Crime Intelligence head Peter Jacobs recommends WC rogue CI unit be disbanded and members criminally investigated
Suspended SAPS Crime Intelligence head Peter Jacobs. (Tracey Adams / ANA)

A team of Crime Intelligence officials, whose names are known to Daily Maverick, are alleged to have links to underworld figures in Cape Town and have also been accused of targeting colleagues, including Major-General Jeremy Vearey, the province’s deputy commissioner of crime detection, as well as national Crime Intelligence head Lieutenant-General Peter Jacobs himself.

Lieutenant-General Jacobs’ recommendation was forwarded to National Commissioner General Khehla Sitole, Deputy Commissioner Crime Detection Lieutenant-General Lebeoana Jacob Tshumane and Deputy National Commissioner Human Resources Lieutenant-General Bonang Ngwenya on 18 January.

Daily Maverick has learned that Jacobs made the findings and recommendation after a complaint was lodged by Cape Town anti-gang unit member, Lieutenant-Colonel Charl Kinnear, who has spearheaded several investigations into Cape Town’s violent underworld turf war over the nightlife economy.

Kinnear sent a detailed 59-page complaint on 29 December to Jacobs and included IPID as well as nine other senior provincial and divisional commissioners, setting out how the rogue Crime Intelligence unit, consisting of at least six members, had been targeting their colleagues, interfering with investigations and acting criminally.

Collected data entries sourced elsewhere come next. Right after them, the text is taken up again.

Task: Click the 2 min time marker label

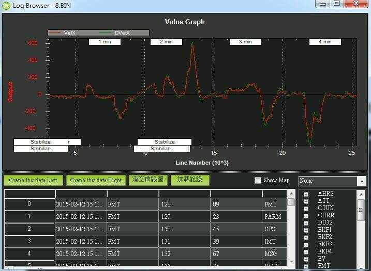Action: [166, 42]
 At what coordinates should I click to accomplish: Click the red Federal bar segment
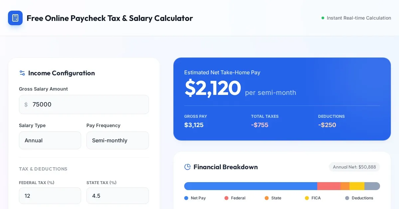point(329,186)
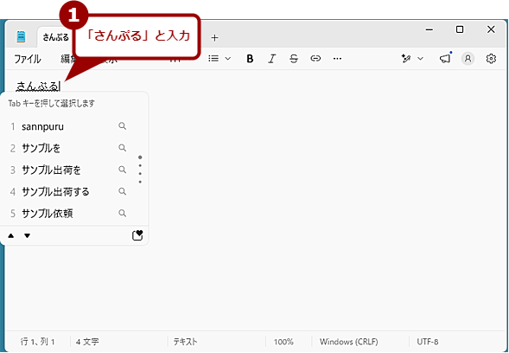The image size is (509, 353).
Task: Expand the AI rewrite tool dropdown arrow
Action: click(420, 59)
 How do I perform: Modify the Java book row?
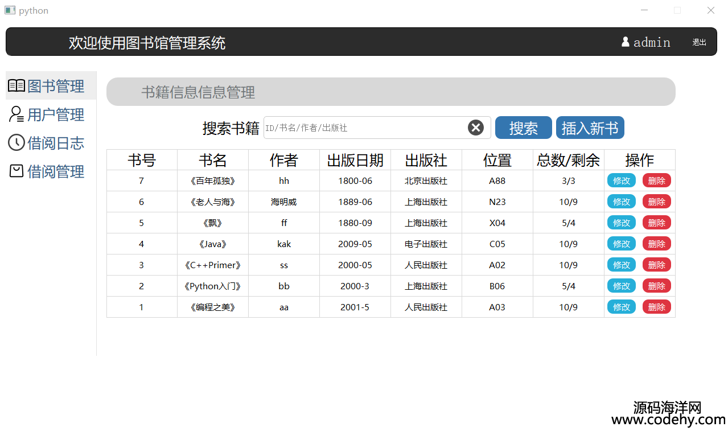tap(621, 244)
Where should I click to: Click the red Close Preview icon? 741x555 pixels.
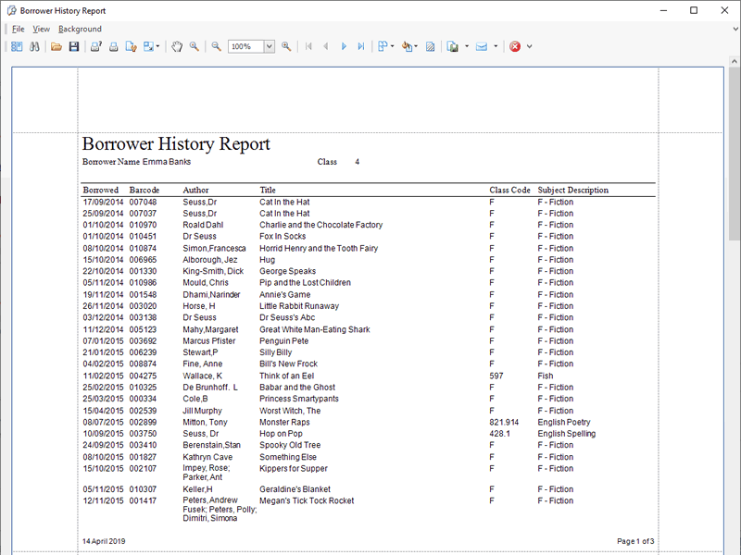[514, 46]
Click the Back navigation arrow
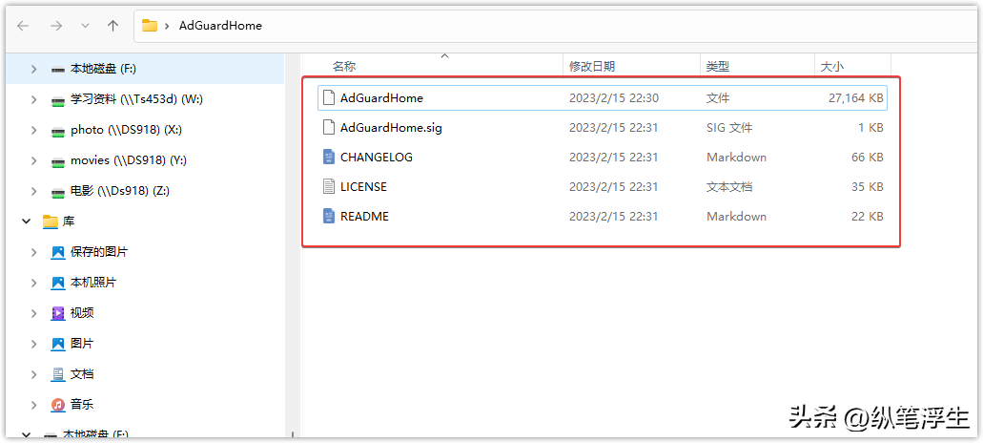 click(23, 26)
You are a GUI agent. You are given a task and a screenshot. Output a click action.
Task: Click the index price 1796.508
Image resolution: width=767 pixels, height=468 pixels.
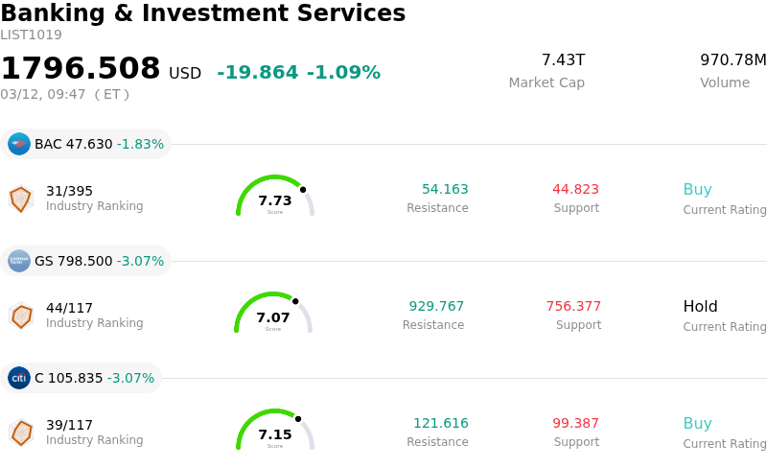81,69
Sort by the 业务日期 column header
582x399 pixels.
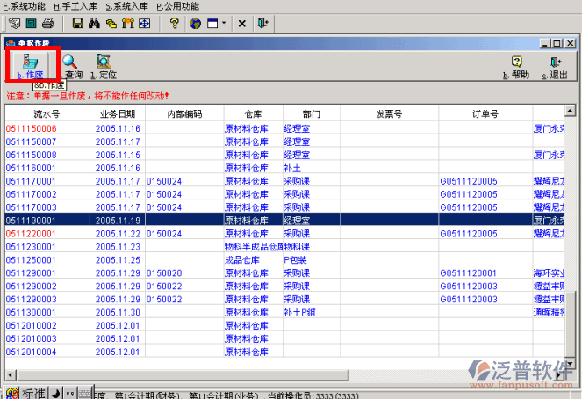tap(118, 113)
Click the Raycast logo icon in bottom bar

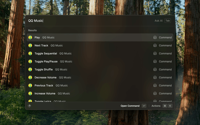30,106
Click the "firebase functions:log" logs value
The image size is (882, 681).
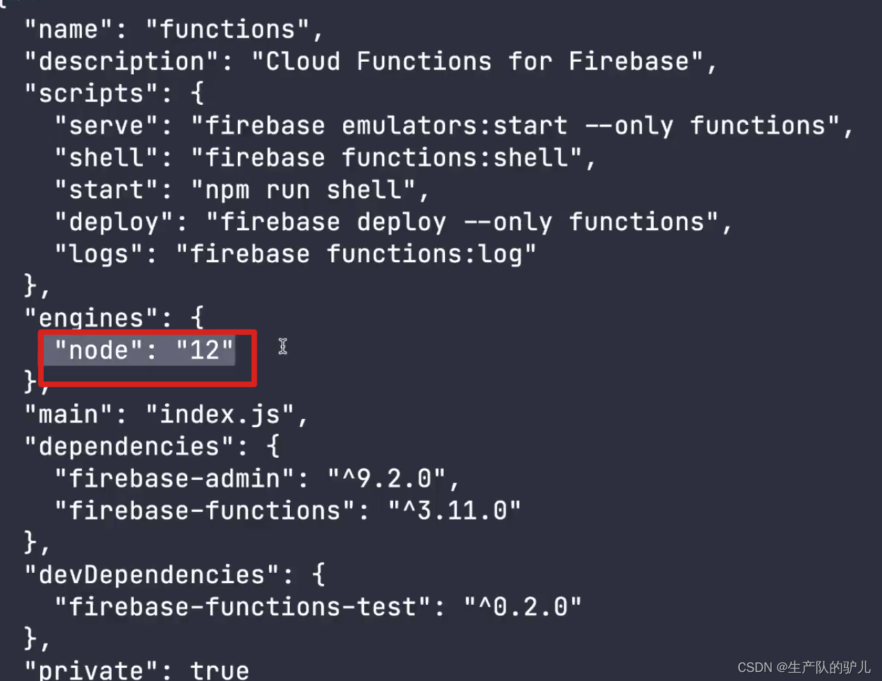356,254
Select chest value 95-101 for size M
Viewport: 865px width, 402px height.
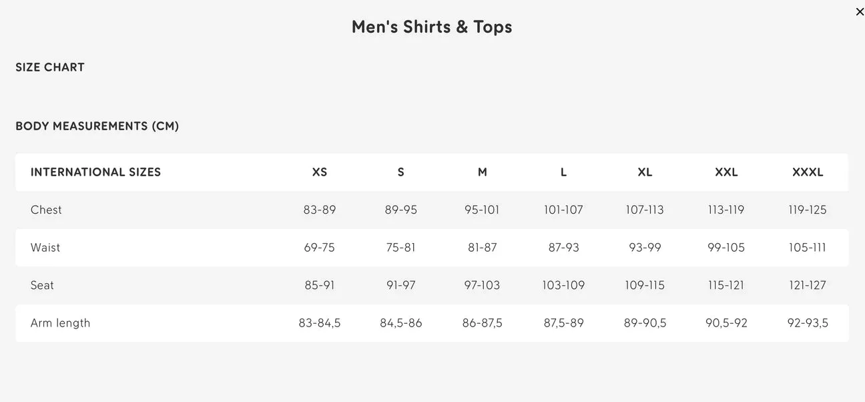[482, 210]
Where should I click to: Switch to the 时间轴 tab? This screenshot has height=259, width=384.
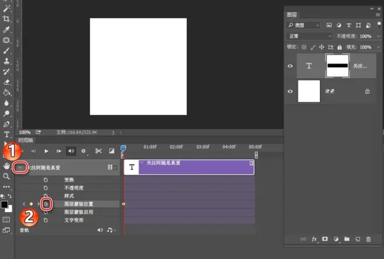tap(26, 140)
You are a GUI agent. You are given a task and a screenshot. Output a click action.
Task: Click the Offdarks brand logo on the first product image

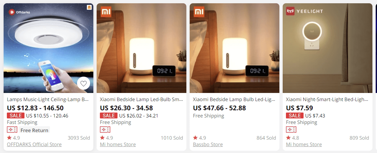pyautogui.click(x=19, y=12)
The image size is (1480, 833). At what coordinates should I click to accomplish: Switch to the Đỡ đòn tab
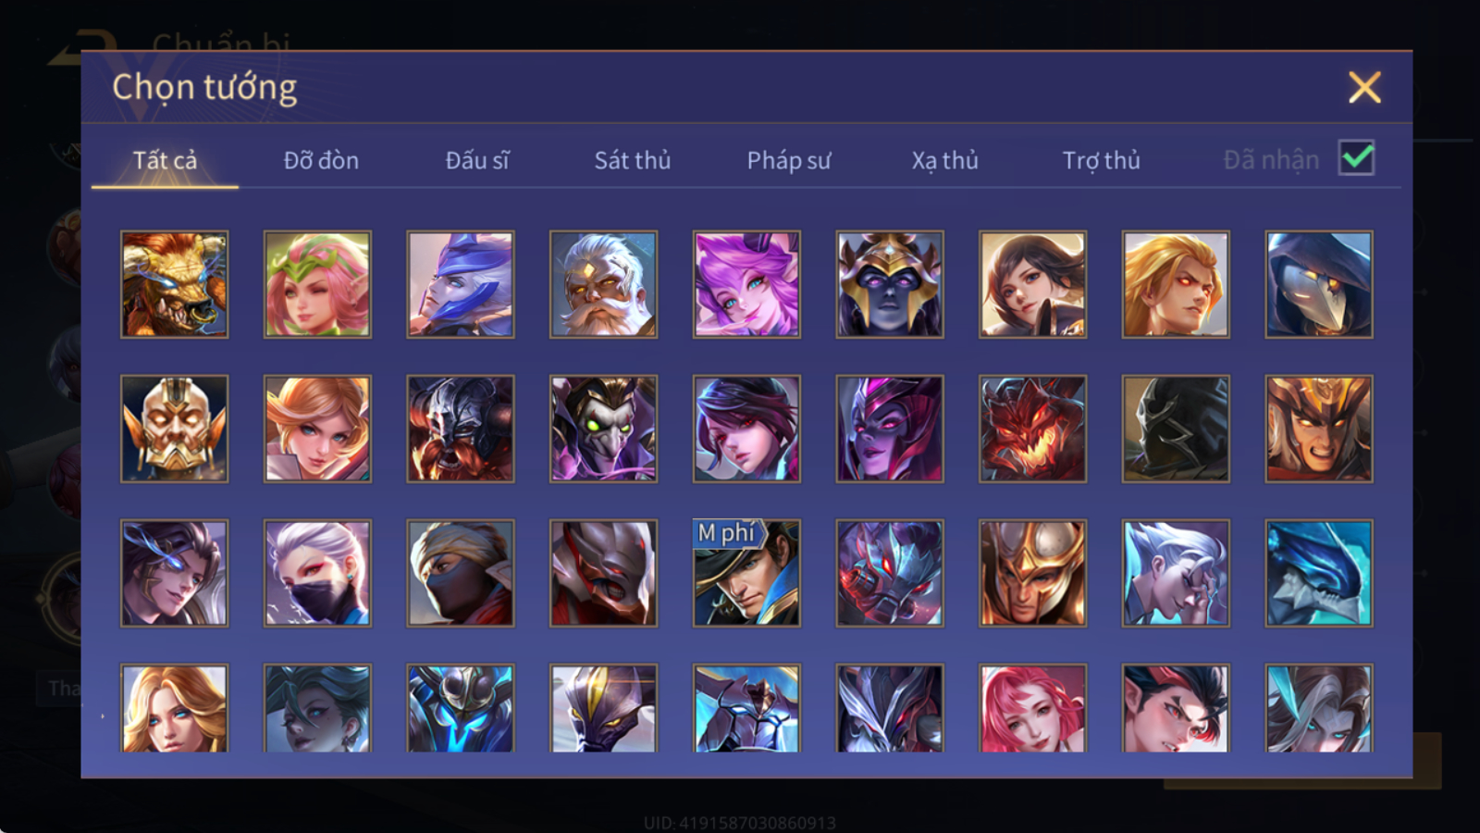point(321,160)
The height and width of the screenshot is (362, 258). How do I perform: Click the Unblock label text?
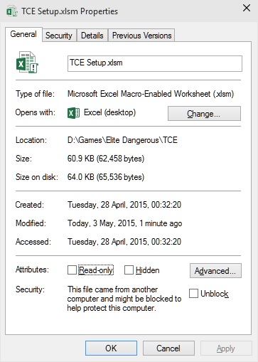coord(215,294)
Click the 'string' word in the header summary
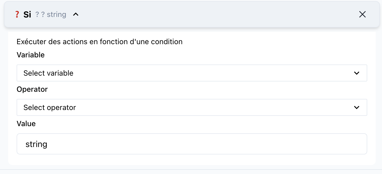Image resolution: width=382 pixels, height=174 pixels. pyautogui.click(x=56, y=14)
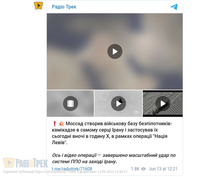Click the black-bordered striped terrain thumbnail
This screenshot has width=216, height=177.
point(163,104)
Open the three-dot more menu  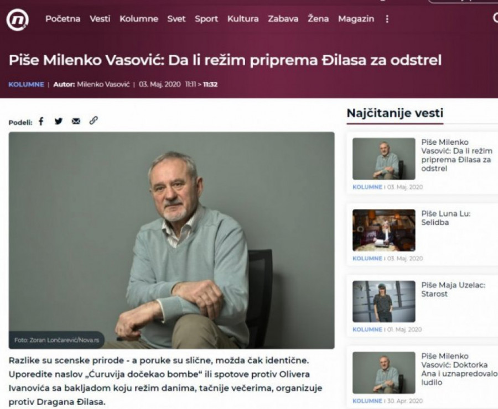coord(387,19)
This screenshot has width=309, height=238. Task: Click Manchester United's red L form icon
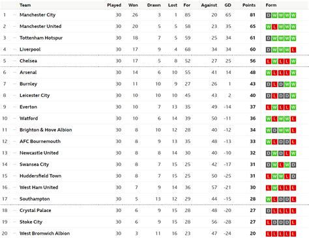[x=274, y=27]
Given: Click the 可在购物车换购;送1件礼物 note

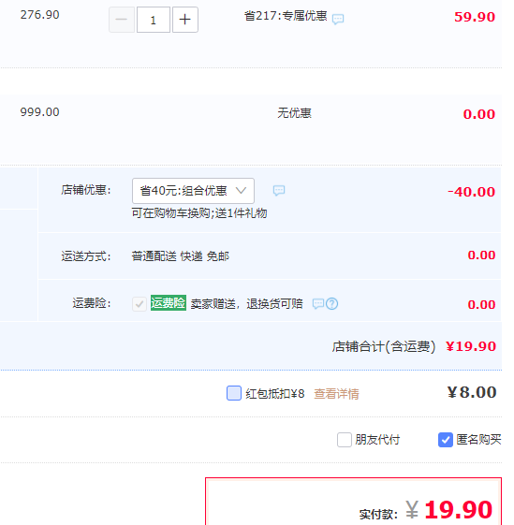Looking at the screenshot, I should 199,213.
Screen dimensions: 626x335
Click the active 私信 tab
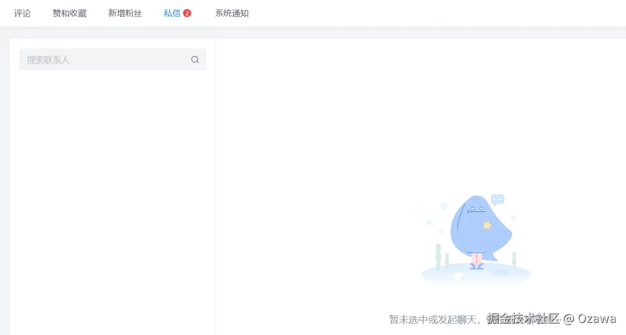(x=173, y=13)
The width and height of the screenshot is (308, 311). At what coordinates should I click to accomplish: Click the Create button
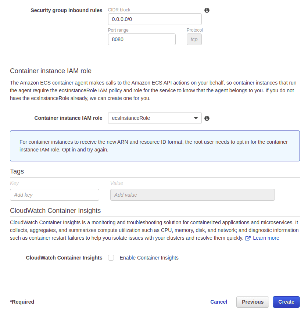tap(286, 302)
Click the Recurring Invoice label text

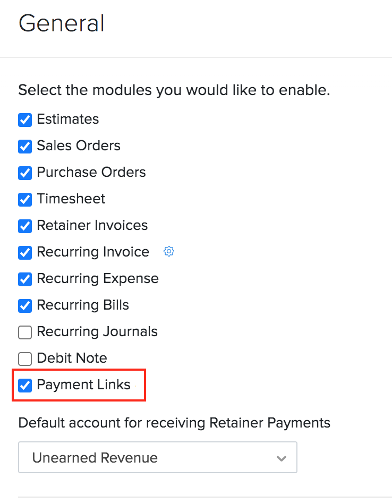pyautogui.click(x=93, y=252)
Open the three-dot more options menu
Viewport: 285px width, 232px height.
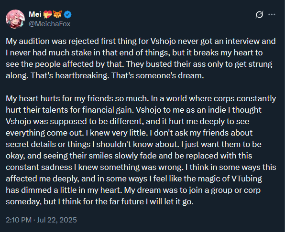pyautogui.click(x=272, y=15)
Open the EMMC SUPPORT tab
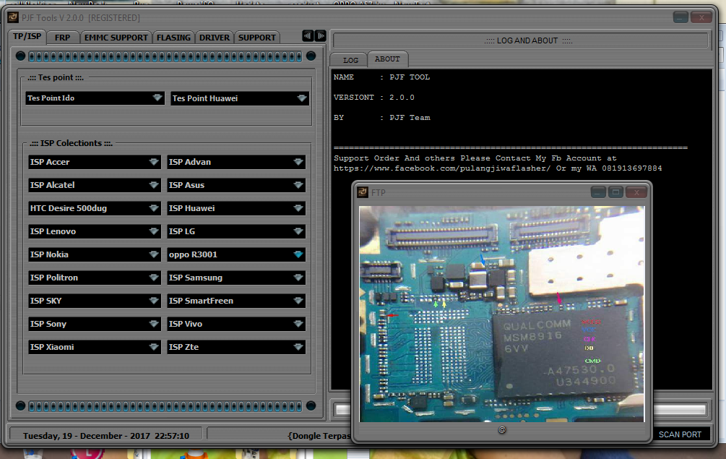The width and height of the screenshot is (726, 459). coord(115,37)
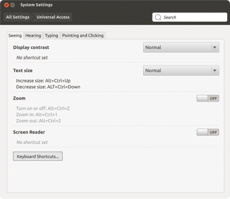This screenshot has width=230, height=199.
Task: Click the search magnifier icon
Action: [158, 17]
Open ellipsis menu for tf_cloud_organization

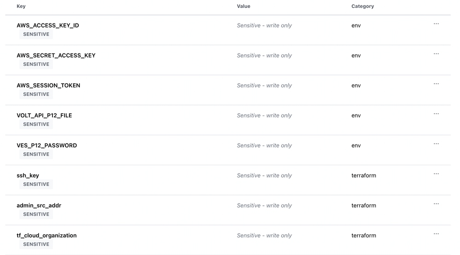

Kinnear, in his complaint, detailed how some officers had attempted to interfere with an investigation into the botched assassination attempt of Cape underworld figure Jerome “Donkie” Booysen at the Spur in Kuils River in on 1 August 2018.

They are also accused of illegally intercepting Kinnear’s phone, stealing cash from from the Mitchells Plain SAPS 13 store, and attempting to defeat the ends of justice by requesting a prisoner to make a false statement against their police colleagues.

Jacobs, in his recommendation, notes that Kinnear’s report indicated and outlined a list of cases that identified Vearey, Kinnear and Jacobs as “suspects”.

As the divisional commissioner, appointed on 1 April 2018, I have never been informed and or briefed, neither verbally or written, about the existence and or operational activities of the team or unit,” Jacobs said.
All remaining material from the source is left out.